* [WHAT THE EXERCISE ASKS] Reproduce the whole listing, keeping every character the same.

#####

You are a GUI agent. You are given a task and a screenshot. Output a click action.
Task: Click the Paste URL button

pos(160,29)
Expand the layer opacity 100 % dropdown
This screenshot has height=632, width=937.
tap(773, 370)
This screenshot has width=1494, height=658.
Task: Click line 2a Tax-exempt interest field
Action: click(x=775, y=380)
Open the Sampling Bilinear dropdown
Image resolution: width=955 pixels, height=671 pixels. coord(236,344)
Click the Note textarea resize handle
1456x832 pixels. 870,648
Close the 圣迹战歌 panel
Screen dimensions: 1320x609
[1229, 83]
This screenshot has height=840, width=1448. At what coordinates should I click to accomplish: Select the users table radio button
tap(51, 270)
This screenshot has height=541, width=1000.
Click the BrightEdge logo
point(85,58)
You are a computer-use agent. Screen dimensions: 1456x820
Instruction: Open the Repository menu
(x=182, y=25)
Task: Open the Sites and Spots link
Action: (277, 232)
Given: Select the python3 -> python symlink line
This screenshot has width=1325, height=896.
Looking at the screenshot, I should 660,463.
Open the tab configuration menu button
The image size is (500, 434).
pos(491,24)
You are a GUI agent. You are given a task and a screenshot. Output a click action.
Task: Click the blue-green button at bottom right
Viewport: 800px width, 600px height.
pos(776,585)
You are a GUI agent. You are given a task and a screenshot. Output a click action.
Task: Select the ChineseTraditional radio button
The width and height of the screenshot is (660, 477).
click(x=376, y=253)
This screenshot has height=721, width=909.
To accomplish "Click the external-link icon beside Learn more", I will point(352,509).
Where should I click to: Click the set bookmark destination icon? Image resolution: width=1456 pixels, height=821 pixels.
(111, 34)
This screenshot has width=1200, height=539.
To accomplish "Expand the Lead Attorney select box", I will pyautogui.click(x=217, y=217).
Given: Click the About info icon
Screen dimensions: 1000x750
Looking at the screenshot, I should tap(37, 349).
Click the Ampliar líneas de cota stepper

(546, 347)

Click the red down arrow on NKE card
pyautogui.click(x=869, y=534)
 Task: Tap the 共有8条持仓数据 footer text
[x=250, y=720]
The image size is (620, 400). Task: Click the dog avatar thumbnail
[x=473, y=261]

#####

* [OUTPUT OF THE TASK]
You are a GUI agent. You are given a task and a screenshot. Output a click action.
Task: Click the Paste URL button

pos(160,29)
Expand the layer opacity 100 % dropdown
This screenshot has height=632, width=937.
tap(773, 370)
This screenshot has width=1494, height=658.
Task: Click line 2a Tax-exempt interest field
Action: click(x=775, y=380)
Open the Sampling Bilinear dropdown
Image resolution: width=955 pixels, height=671 pixels. coord(236,344)
Click the Note textarea resize handle
1456x832 pixels. 870,648
Close the 圣迹战歌 panel
Screen dimensions: 1320x609
[1229, 83]
This screenshot has height=840, width=1448. At what coordinates should I click to accomplish: Select the users table radio button
tap(51, 270)
This screenshot has height=541, width=1000.
Click the BrightEdge logo
point(85,58)
You are a computer-use agent. Screen dimensions: 1456x820
Instruction: Open the Repository menu
(x=182, y=25)
Task: Open the Sites and Spots link
Action: (277, 232)
Given: Select the python3 -> python symlink line
This screenshot has width=1325, height=896.
Looking at the screenshot, I should 660,463.
Open the tab configuration menu button
The image size is (500, 434).
pos(491,24)
You are a GUI agent. You are given a task and a screenshot. Output a click action.
Task: Click the blue-green button at bottom right
Viewport: 800px width, 600px height.
pos(776,585)
You are a GUI agent. You are given a task and a screenshot. Output a click action.
Task: Select the ChineseTraditional radio button
The width and height of the screenshot is (660, 477).
click(x=376, y=253)
This screenshot has height=721, width=909.
To accomplish "Click the external-link icon beside Learn more", I will point(352,509).
Where should I click to: Click the set bookmark destination icon? Image resolution: width=1456 pixels, height=821 pixels.
(111, 34)
This screenshot has width=1200, height=539.
To accomplish "Expand the Lead Attorney select box", I will pyautogui.click(x=217, y=217).
Given: Click the About info icon
Screen dimensions: 1000x750
Looking at the screenshot, I should tap(37, 349).
Click the Ampliar líneas de cota stepper

(546, 347)

Click the red down arrow on NKE card
pyautogui.click(x=869, y=534)
 Task: Tap the 共有8条持仓数据 footer text
[x=250, y=720]
The image size is (620, 400). Task: Click the dog avatar thumbnail
[x=473, y=261]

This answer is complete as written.